## TASK REQUIREMENTS:
All entries are to be retyped without alteration.
========
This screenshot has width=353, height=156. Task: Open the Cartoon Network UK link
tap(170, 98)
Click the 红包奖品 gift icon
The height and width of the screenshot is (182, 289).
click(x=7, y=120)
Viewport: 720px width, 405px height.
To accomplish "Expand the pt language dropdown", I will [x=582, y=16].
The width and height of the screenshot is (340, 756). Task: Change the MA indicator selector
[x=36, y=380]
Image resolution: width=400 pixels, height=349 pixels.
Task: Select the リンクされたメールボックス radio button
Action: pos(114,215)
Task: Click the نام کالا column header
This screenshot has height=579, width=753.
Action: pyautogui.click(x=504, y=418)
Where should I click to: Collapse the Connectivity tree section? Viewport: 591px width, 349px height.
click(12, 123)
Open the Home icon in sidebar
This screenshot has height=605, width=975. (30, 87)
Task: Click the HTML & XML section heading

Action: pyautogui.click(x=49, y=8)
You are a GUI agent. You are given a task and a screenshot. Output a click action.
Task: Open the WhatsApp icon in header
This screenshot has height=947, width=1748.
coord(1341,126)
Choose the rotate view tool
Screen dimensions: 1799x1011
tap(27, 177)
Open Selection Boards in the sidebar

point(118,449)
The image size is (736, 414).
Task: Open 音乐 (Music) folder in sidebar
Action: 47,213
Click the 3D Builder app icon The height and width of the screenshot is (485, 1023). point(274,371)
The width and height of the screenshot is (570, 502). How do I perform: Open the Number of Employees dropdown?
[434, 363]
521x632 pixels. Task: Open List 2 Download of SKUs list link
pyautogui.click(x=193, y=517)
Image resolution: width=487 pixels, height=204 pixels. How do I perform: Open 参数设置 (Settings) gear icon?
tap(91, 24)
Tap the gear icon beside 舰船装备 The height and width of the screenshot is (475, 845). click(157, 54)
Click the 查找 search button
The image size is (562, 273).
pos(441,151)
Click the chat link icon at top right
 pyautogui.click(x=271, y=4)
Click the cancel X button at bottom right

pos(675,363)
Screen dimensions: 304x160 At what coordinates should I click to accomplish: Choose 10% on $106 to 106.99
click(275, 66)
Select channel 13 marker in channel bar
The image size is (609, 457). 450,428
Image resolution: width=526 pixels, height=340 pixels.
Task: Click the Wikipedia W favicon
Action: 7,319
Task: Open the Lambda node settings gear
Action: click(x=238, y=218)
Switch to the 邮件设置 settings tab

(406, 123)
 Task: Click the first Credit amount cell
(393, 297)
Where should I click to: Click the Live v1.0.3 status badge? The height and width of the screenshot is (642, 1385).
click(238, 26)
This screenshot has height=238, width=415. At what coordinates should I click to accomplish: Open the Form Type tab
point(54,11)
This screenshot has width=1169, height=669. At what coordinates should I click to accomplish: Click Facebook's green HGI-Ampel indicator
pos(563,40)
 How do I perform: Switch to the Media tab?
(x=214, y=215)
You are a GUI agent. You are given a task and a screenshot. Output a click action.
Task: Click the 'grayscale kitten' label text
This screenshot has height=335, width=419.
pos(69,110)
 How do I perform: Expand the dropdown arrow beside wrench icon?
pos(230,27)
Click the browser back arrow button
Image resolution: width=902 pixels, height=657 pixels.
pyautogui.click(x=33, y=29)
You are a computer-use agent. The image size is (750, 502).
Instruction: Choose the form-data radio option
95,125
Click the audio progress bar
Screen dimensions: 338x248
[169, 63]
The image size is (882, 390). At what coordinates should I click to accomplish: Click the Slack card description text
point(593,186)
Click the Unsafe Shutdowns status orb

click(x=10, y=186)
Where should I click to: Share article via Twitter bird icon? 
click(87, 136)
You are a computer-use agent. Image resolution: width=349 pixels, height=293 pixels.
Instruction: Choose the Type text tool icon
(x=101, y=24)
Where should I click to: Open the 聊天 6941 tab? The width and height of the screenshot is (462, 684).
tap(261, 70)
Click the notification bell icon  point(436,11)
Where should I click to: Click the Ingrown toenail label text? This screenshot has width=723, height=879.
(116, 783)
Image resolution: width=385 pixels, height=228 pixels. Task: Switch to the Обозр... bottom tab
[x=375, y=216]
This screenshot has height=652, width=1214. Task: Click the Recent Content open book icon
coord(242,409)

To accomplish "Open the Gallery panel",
========
## EXPECTED ANSWER:
This screenshot has width=353, height=156. Task: Open the Cartoon Network UK link
tap(170, 98)
Click the 红包奖品 gift icon
The height and width of the screenshot is (182, 289).
click(x=7, y=120)
Viewport: 720px width, 405px height.
To accomplish "Expand the pt language dropdown", I will [x=582, y=16].
The width and height of the screenshot is (340, 756). Task: Change the MA indicator selector
[x=36, y=380]
Image resolution: width=400 pixels, height=349 pixels.
Task: Select the リンクされたメールボックス radio button
Action: pos(114,215)
Task: Click the نام کالا column header
This screenshot has height=579, width=753.
Action: pyautogui.click(x=504, y=418)
Where should I click to: Collapse the Connectivity tree section? Viewport: 591px width, 349px height.
click(12, 123)
Open the Home icon in sidebar
This screenshot has height=605, width=975. (30, 87)
Task: Click the HTML & XML section heading

Action: pyautogui.click(x=49, y=8)
You are a GUI agent. You are given a task and a screenshot. Output a click action.
Task: Open the WhatsApp icon in header
This screenshot has height=947, width=1748.
coord(1341,126)
Choose the rotate view tool
Screen dimensions: 1799x1011
tap(27, 177)
Open Selection Boards in the sidebar

point(118,449)
The image size is (736, 414).
Task: Open 音乐 (Music) folder in sidebar
Action: 47,213
Click the 3D Builder app icon The height and width of the screenshot is (485, 1023). point(274,371)
The width and height of the screenshot is (570, 502). How do I perform: Open the Number of Employees dropdown?
[434, 363]
521x632 pixels. Task: Open List 2 Download of SKUs list link
pyautogui.click(x=193, y=517)
Image resolution: width=487 pixels, height=204 pixels. How do I perform: Open 参数设置 (Settings) gear icon?
tap(91, 24)
Tap the gear icon beside 舰船装备 The height and width of the screenshot is (475, 845). click(157, 54)
Click the 查找 search button
The image size is (562, 273).
pos(441,151)
Click the chat link icon at top right
 pyautogui.click(x=271, y=4)
Click the cancel X button at bottom right

pos(675,363)
Screen dimensions: 304x160 At what coordinates should I click to accomplish: Choose 10% on $106 to 106.99
click(275, 66)
Select channel 13 marker in channel bar
The image size is (609, 457). 450,428
Image resolution: width=526 pixels, height=340 pixels.
Task: Click the Wikipedia W favicon
Action: 7,319
Task: Open the Lambda node settings gear
Action: click(x=238, y=218)
Switch to the 邮件设置 settings tab

(406, 123)
 Task: Click the first Credit amount cell
(393, 297)
Where should I click to: Click the Live v1.0.3 status badge? The height and width of the screenshot is (642, 1385).
click(238, 26)
This screenshot has height=238, width=415. At what coordinates should I click to accomplish: Open the Form Type tab
point(54,11)
This screenshot has width=1169, height=669. At what coordinates should I click to accomplish: Click Facebook's green HGI-Ampel indicator
pos(563,40)
 How do I perform: Switch to the Media tab?
(x=214, y=215)
You are a GUI agent. You are given a task and a screenshot. Output a click action.
Task: Click the 'grayscale kitten' label text
This screenshot has height=335, width=419.
pos(69,110)
 How do I perform: Expand the dropdown arrow beside wrench icon?
pos(230,27)
Click the browser back arrow button
Image resolution: width=902 pixels, height=657 pixels.
pyautogui.click(x=33, y=29)
You are a computer-use agent. The image size is (750, 502).
Instruction: Choose the form-data radio option
95,125
Click the audio progress bar
Screen dimensions: 338x248
[169, 63]
The image size is (882, 390). At what coordinates should I click to accomplish: Click the Slack card description text
point(593,186)
Click the Unsafe Shutdowns status orb

click(x=10, y=186)
Where should I click to: Share article via Twitter bird icon? 
click(87, 136)
You are a computer-use agent. Image resolution: width=349 pixels, height=293 pixels.
Instruction: Choose the Type text tool icon
(x=101, y=24)
Where should I click to: Open the 聊天 6941 tab? The width and height of the screenshot is (462, 684).
tap(261, 70)
Click the notification bell icon  point(436,11)
Where should I click to: Click the Ingrown toenail label text? This screenshot has width=723, height=879.
(116, 783)
Image resolution: width=385 pixels, height=228 pixels. Task: Switch to the Обозр... bottom tab
[x=375, y=216]
This screenshot has height=652, width=1214. Task: Click the Recent Content open book icon
coord(242,409)

To accomplish "Open the Gallery panel",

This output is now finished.